Dublin is to turn into Musictown this month - here are the highlights

We’ve taken a look at the line-up.

Top: Poet Felispeaks. Bottom: John Sheahan and Rachel Croash.
Top: Poet Felispeaks. Bottom: John Sheahan and Rachel Croash.
Image: RollingNews.ie

FROM THIS WEEKEND, the capital has been turned into a town filled with music thanks to a festival involving a range of diverse events.

The 10-day MusicTown – which kicked off on Friday – sees a range of concerts, masterclasses, collaborations and workshops taking place in Dublin until 22 April.

The event, which is organised by Dublin City Council and Aiken Promotions, bills itself as “setting out to explore and celebrate the diverse constellation of music cultures that exist in Dublin City, MusicTown aims to unify the city, making its music relatable and accessible, instilling a sense of pride in Dublin’s musical heritage, whilst welcoming newcomers and visiting artists”.

This year, the overall programme focuses on the themes of collaboration and community.

As to what genres will be covered? Expect everything from opera, choral and contemporary classical to hip-hop, electronic, traditional, folk and rock.

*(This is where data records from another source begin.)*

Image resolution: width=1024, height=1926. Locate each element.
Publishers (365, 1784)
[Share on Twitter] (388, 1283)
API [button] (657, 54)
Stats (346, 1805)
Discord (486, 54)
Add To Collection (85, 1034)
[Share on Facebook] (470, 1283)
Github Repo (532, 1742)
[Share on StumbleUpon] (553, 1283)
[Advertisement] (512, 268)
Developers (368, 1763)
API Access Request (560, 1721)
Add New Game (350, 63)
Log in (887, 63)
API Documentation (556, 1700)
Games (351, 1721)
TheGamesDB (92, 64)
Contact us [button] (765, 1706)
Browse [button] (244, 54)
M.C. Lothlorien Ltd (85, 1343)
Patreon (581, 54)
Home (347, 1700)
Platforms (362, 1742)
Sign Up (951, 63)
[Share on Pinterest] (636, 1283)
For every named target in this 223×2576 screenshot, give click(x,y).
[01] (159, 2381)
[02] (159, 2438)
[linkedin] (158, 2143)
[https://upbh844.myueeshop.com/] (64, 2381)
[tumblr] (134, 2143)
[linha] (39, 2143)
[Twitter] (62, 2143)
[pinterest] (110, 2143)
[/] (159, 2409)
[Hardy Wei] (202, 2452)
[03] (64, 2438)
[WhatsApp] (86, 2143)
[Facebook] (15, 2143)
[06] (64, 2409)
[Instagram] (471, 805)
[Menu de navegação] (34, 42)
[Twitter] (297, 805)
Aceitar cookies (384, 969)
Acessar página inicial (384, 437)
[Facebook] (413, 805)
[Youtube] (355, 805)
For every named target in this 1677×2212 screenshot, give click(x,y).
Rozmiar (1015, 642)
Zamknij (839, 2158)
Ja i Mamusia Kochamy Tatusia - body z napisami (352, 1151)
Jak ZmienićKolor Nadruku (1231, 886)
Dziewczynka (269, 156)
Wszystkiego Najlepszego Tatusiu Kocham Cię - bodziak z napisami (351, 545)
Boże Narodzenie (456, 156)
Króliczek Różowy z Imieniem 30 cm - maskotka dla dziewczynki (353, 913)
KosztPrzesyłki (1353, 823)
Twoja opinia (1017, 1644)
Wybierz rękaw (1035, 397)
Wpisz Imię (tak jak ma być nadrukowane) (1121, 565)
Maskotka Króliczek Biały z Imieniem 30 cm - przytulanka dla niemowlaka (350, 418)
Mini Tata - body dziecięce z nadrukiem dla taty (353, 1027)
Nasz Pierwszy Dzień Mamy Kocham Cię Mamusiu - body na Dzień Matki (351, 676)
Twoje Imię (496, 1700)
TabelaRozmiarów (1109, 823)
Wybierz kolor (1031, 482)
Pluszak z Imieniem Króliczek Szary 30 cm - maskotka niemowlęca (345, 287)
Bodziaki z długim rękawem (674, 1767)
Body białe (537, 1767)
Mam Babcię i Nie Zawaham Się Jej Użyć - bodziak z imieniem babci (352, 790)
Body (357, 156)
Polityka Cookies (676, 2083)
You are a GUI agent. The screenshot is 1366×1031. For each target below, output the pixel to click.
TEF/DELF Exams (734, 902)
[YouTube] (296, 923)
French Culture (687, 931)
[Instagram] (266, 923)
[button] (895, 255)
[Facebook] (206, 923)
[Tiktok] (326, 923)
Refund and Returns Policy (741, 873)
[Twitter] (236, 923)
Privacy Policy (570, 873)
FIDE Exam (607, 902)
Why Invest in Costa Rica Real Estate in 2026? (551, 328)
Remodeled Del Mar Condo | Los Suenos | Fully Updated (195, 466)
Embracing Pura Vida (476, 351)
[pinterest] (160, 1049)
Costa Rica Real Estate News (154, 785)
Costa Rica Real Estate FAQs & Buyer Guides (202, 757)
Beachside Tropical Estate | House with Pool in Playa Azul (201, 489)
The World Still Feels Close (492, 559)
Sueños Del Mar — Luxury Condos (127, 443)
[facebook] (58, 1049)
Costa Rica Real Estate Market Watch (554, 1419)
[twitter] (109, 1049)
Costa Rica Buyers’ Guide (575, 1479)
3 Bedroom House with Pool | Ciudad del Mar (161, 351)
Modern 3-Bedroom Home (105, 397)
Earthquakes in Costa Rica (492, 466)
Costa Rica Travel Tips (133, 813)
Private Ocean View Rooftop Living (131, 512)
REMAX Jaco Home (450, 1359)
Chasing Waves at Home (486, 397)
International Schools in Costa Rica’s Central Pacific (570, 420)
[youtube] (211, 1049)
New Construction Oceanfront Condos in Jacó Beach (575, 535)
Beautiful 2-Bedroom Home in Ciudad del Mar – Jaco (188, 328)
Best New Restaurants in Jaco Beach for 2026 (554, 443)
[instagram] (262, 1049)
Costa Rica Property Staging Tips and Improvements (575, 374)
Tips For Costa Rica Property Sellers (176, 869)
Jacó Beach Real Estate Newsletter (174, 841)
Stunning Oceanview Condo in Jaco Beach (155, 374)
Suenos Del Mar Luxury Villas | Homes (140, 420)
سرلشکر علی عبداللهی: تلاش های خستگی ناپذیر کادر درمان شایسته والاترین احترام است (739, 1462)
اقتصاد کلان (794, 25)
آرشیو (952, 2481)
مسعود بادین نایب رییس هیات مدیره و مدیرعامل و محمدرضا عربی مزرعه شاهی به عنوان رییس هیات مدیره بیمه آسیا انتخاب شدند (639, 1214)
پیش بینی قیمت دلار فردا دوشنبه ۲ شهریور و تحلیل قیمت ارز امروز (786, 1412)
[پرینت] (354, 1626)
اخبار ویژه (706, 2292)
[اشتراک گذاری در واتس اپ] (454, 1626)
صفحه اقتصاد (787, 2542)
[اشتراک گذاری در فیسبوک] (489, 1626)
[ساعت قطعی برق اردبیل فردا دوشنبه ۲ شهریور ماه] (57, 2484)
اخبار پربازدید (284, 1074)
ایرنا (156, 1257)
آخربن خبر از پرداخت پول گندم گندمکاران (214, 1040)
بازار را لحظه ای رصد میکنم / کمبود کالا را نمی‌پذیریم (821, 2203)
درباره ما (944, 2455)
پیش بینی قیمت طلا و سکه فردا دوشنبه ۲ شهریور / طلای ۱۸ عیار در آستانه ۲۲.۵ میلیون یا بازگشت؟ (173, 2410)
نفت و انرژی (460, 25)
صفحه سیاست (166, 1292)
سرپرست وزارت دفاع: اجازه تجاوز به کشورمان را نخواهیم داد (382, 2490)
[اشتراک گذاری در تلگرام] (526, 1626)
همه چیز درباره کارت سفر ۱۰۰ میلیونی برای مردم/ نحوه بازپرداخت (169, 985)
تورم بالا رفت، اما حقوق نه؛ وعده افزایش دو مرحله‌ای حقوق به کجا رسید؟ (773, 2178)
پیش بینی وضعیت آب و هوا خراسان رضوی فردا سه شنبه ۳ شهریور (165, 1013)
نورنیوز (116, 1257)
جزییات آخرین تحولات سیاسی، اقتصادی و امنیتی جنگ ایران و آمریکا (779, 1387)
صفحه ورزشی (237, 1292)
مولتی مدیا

“Through MusicTown Dublin City Council seeks to showcase the best of Dublin’s music while also encouraging new audiences to try new musical experiences,” says City Arts Officer, Ray Yeates

Leagues O’Toole, Creative Director for MusicTown, says that “music is one of the most community-oriented activities I can think of”.

What I love about music is how open a playing-field it is, one where actors, writers, visual artists, literally anyone can get involved. So we thought this year it would be good to meditate on those themes of “community” and “collaboration”.

Programme highlights

We’ve taken a look at the line-up and picked out some of our favourites – but there’s a huge amount on, so do take a look at the full line-up on the MusicTown website.

Tuesday 17 April

  • The Unthanks with the Orchestra of Ireland, conducted by Charles Hazlewood. Tickets €32 www.AbbeyTheatre.ie/01-8787222.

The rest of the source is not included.